Stanford Graduate School of Business (GSB) this week released its Class of 2017 profile, revealing the highest average GMAT score—733—of all leading business schools. It’s just a one-point gain over last year for the Palo Alto school, but enough nonetheless to stay in front of the University of Pennsylvania’s Wharton School, where the average this year was 732. The average undergraduate GPA for the incoming class at Stanford GSB also was a record setter at 3.75—perhaps part of what led the Admissions Committee to add that component to its publicly shared profile statistics for the first time this year.
As it does each year, the school noted that especially given its smaller class size, “even two students can, and do, create” variations in percentages in the overall profile, This year, those variations included dips in the percentage of women (40 percent this year, down from 42 percent last year), minorities (19 percent, down from 23) and international students (40 percent, down from 44).
This comes in a year when the percentage of female students at many other leading MBA programs grew significantly—with Kellogg’s Northwestern School of Management, Dartmouth’s Tuck School and the University of Chicago Booth School of Business all reporting record female enrollment.
“We admit person by person, not category by category,” reads Stanford’s website. “There are no quotas or targets in the Stanford admission process, and we assess each applicant based on her or his own merit. This is why we consider a class profile illustrative, rather than informative. In truth, there is no statistic that can capture an individual’s potential.”
There were also shifts in industry representation among the incoming class at Stanford. Most notably, students coming from consulting dropped to 16 percent of the class, down from 20 percent. Those from financial services also dipped, to just 8 percent this year, down from 10 percent last year.
MORE INCOMING STUDENTS WITH PE/VC, TECH BACKGROUNDS
Meanwhile, the percentage of incoming students who worked in private equity and venture capital prior to Stanford grew slightly, to represent 16 percent of this year’s class compared to 15 percent last year. Those coming from the technology sector also increased (up two percentage points, to 15 percent), as did those from manufacturing (4 percent compared to last year’s 2 percent). Stanford noted that it adjusted some industry categories this year to better reflect students’ backgrounds, giving military and real estate each its own category for the first time and merging consumer products and services with healthcare.

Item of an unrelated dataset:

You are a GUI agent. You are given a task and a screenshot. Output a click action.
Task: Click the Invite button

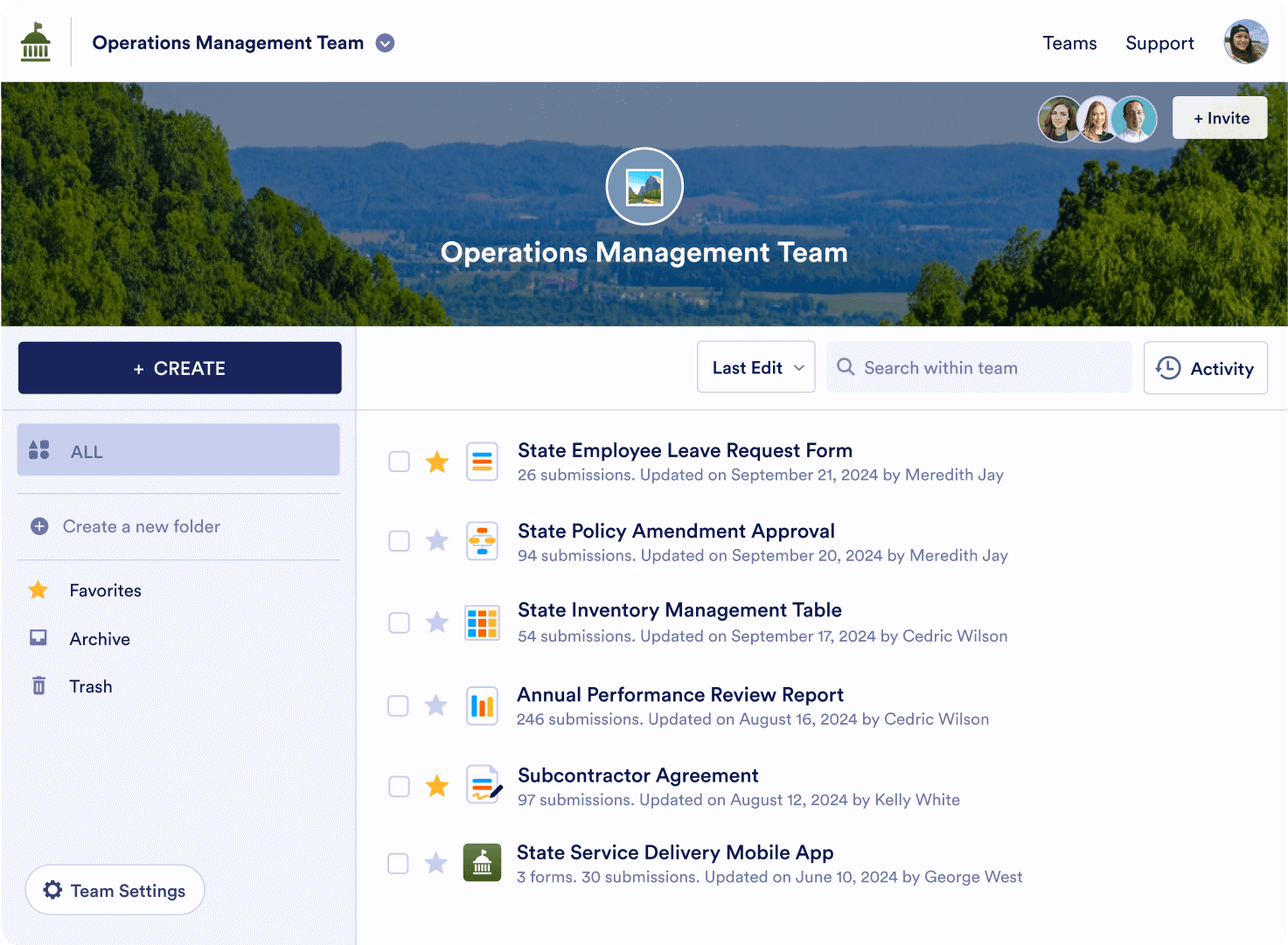pos(1220,118)
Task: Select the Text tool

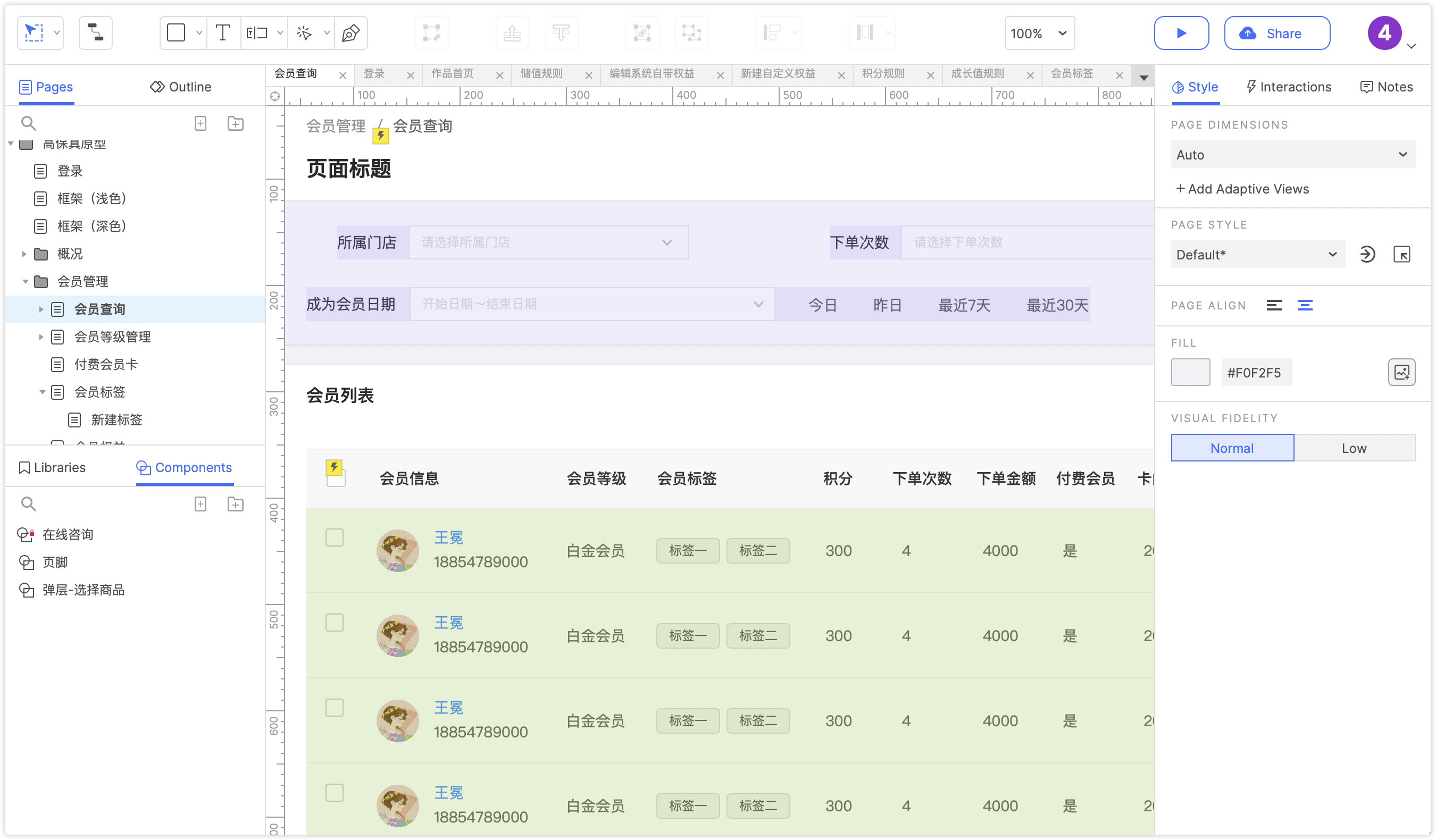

Median work experience stayed steady at 4 years, as it has been for the past several incoming classes.
APPLICATION VOLUME UP
Those who gained acceptance to Stanford for this year should be especially proud, since the total number of applicants reached an all-time high of 7,899. That’s up 7.4 percent over last year’s 7,355. Class size remained roughly flat (407 this year, compared to last year’s 410), meaning that the most selective MBA program in the world was likely even harder to get into last year than in prior years. (Stanford did not disclose official selectivity rates.) Stanford has enjoyed steady application volume growth in recent years. There were 17.6 percent more applicants this year than in 2012, when 6,716 hopefuls hit submit.